Running late into the night, the Student Government Board meeting that preceded this year’s election nearly overshadowed the results’ unveiling.
Following a mostly open-floor meeting in which Pitt’s SGB allowed students to publicly respond to controversial conservative speaker Milo Yiannopoulos’ Monday night lecture, SGB elections chair Celia Millard announced next year’s Board members and SGB president.
Natalie Dall, trumping her sole opponent Matthew Sykes, will serve as the president of SGB following this academic year, starting at the end of April. The eight candidates who ran for the eight board seats all won their spots, and junior Sydney Harper won the executive vice presidency, receiving the second highest number of votes in the election. Also up for vote was a referendum proposing SGB constitution changes. Amendments included adjusting the GPA requirements, grammar and instances of gendered language, such as “he/she” and “his/her,” to gender-neutral language using a singular “they” pronoun. The referendum passed with 93 percent voting in affirmation.
Dall won 65 percent of the vote, with 1,714 students choosing her over Sykes. A total of 2,665 students voted in this year’s election, a severe drop from 2014’s election.

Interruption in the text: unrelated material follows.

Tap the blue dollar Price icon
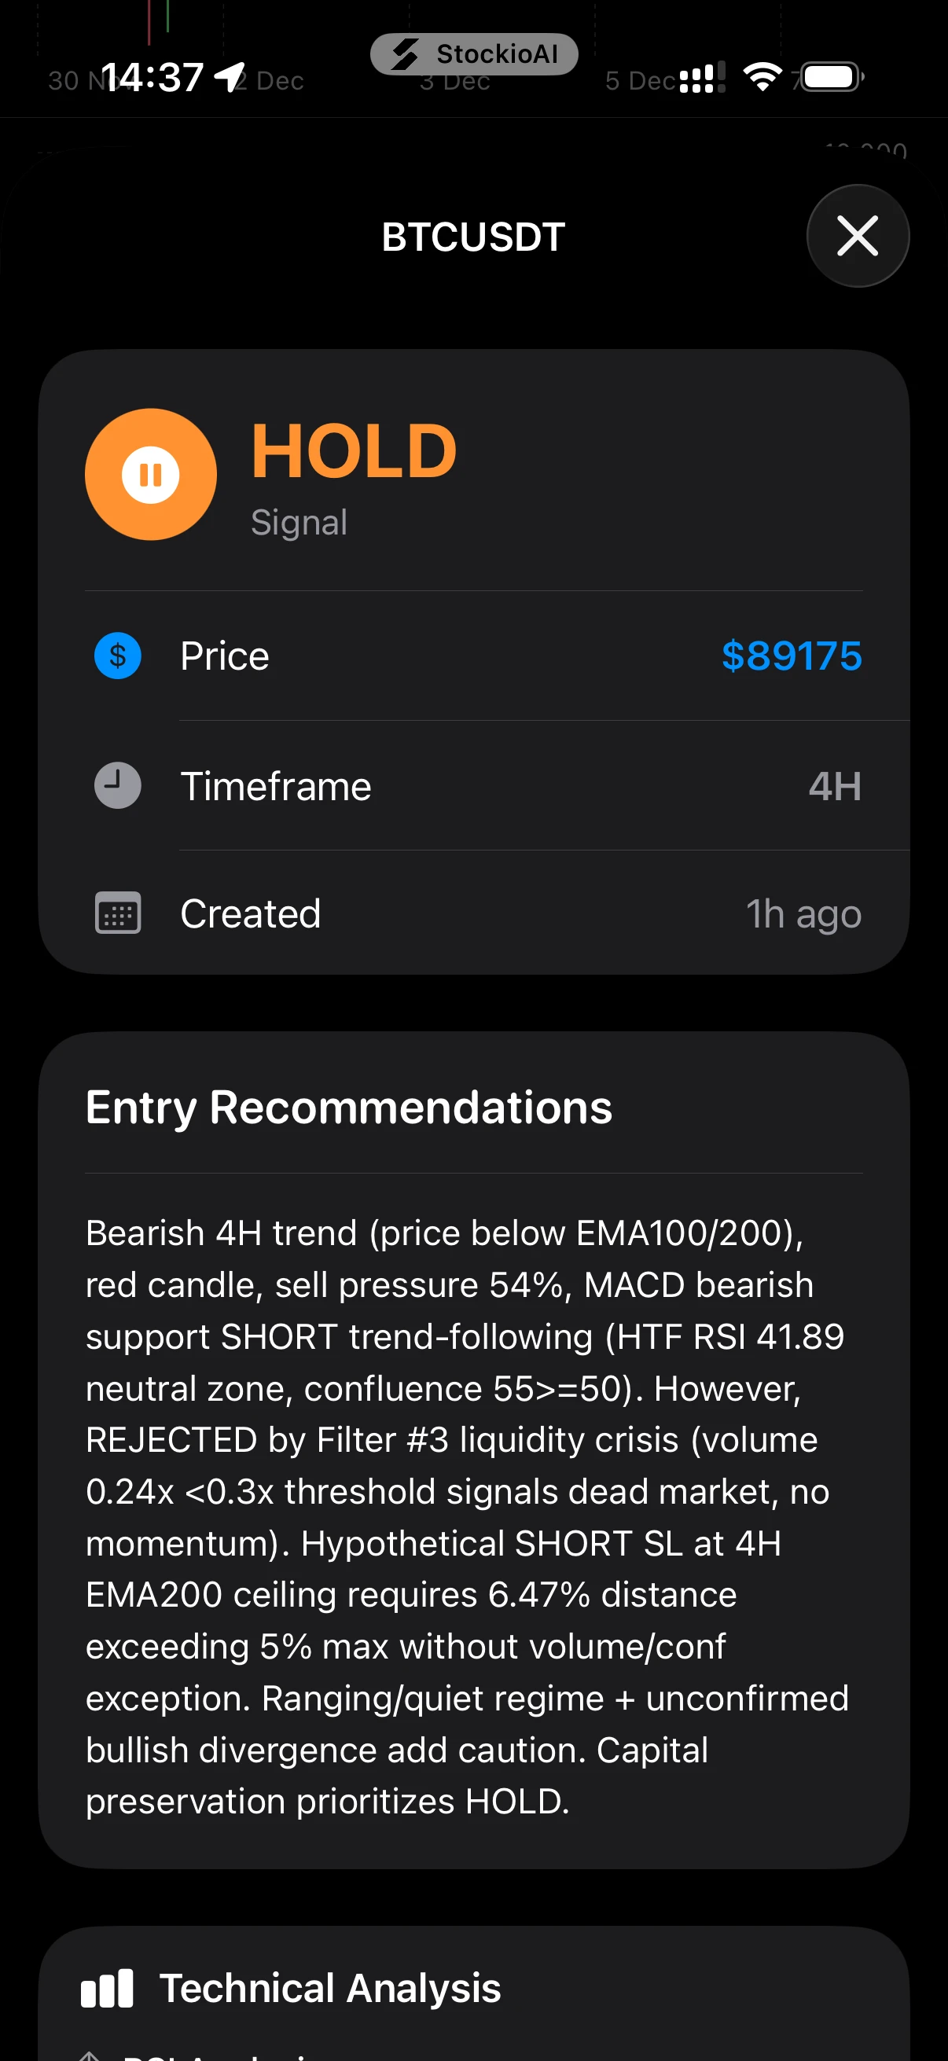 (x=118, y=656)
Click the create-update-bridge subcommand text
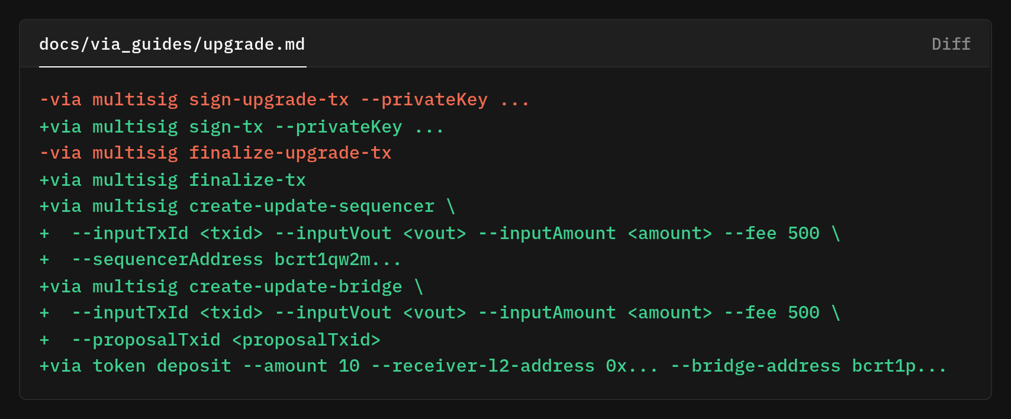The width and height of the screenshot is (1011, 419). coord(295,286)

In 2014, a total of 4,127 students voted for an SGB member or president. In 2013, 2,520 students voted.
For Dall, the meeting that preceded her election will follow her through her presidency.
“I think [the meeting] will be a drive,” Dall said. “It’s going to shape our entire term on board.”
About 125 students — more students than had attended any other SGB meeting this year — lined up to share their opinions and stories about how Yiannopoulos’ talk had offended, hurt and brought them to tears.
Board members, including president-elect Dall, teared up as students shared their pasts of racial profiling, exclusion and sexual assault — all experiences Yiannopoulos underwrote at his talk.
Reflecting on her campaign platform — which included creating a cohesive sexual assault manual and increasing diversity and inclusion on campus — Dall said she was confident she was heading in the right direction.
Hearing students felt underrepresented on campus, Dall said, made her double down on what she knew was a good fight.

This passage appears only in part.